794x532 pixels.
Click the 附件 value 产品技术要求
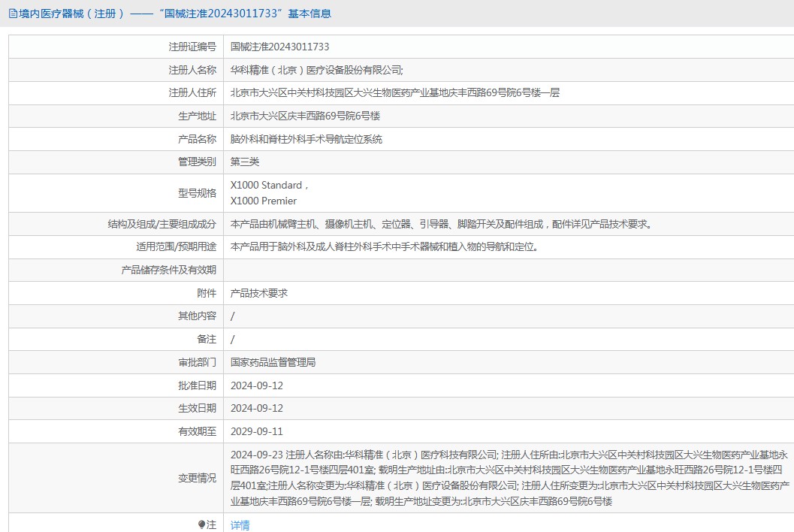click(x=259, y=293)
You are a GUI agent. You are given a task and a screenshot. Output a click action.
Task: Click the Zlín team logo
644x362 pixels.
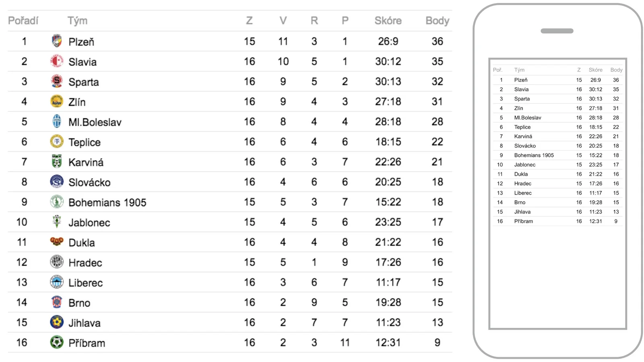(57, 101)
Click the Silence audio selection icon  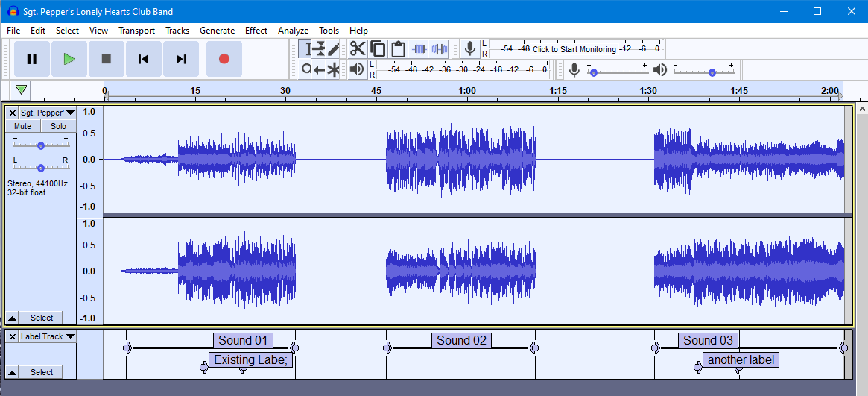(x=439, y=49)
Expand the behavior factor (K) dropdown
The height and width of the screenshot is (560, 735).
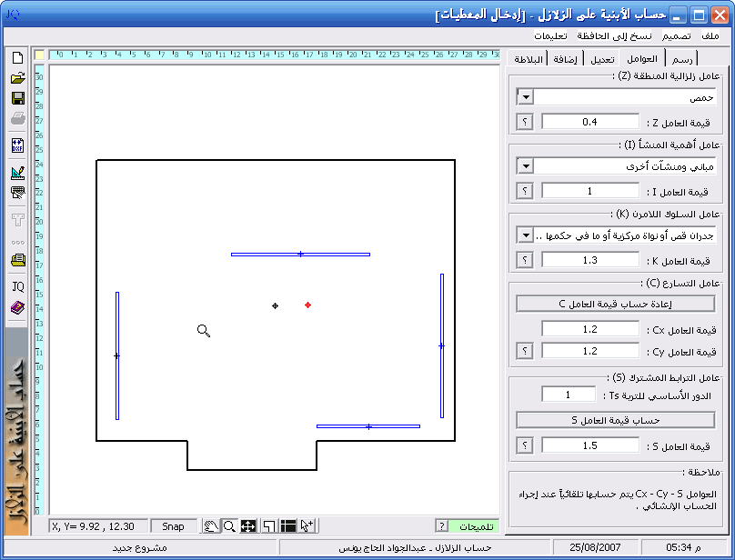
···
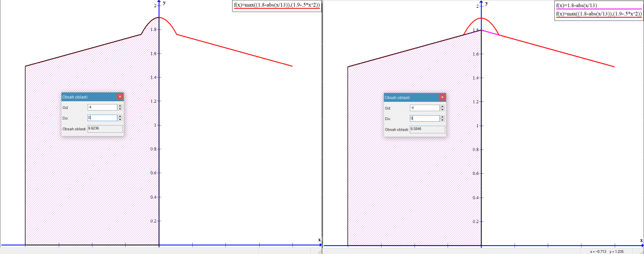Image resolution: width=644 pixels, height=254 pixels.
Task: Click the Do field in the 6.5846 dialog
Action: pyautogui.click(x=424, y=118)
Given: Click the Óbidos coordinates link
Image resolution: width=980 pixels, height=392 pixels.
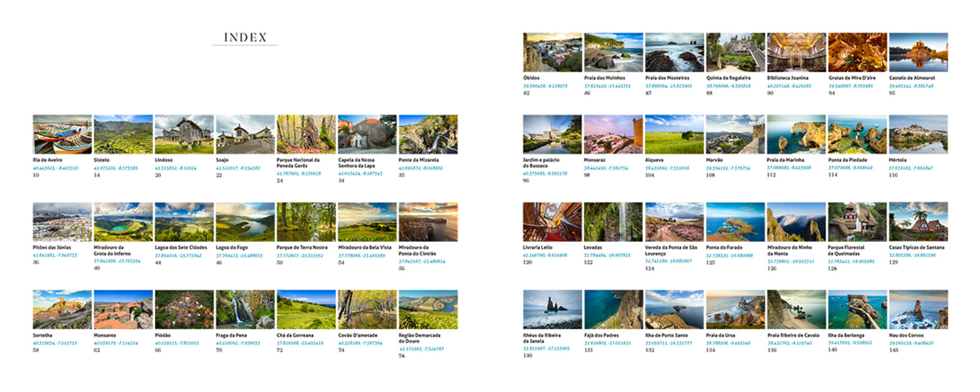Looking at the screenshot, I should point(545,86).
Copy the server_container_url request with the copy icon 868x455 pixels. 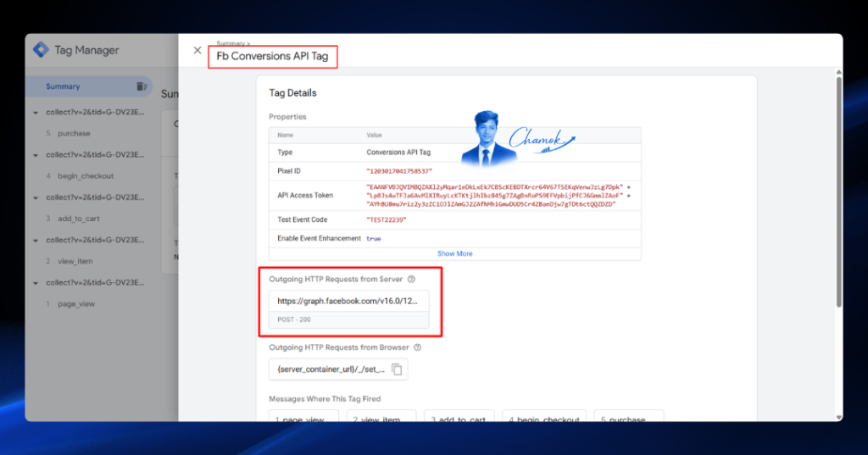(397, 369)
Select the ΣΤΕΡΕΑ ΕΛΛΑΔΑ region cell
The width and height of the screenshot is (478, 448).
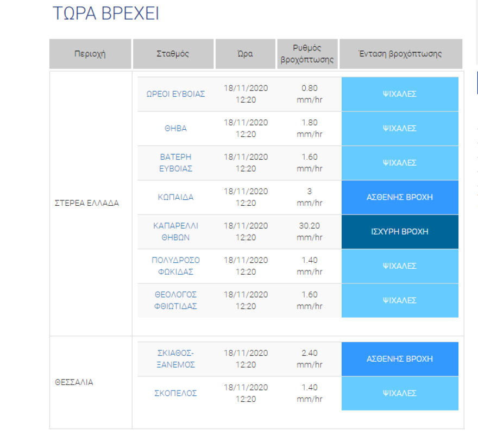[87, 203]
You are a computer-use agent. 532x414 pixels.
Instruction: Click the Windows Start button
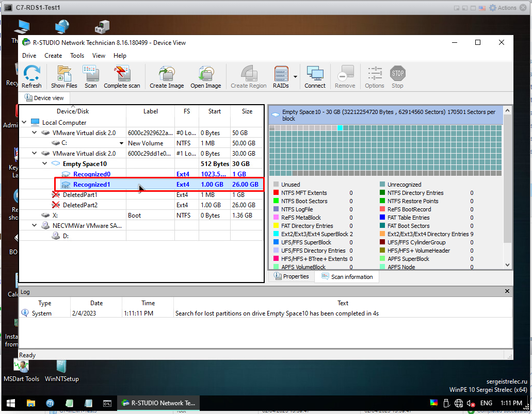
···
• [Action item] Locate the string "agent" in the listing above and copy every line where it occurs.

• [Result]
You are a GUI agent. You are given a task and a screenshot. Output a click action.
You are a computer-use agent. 532x414 pixels.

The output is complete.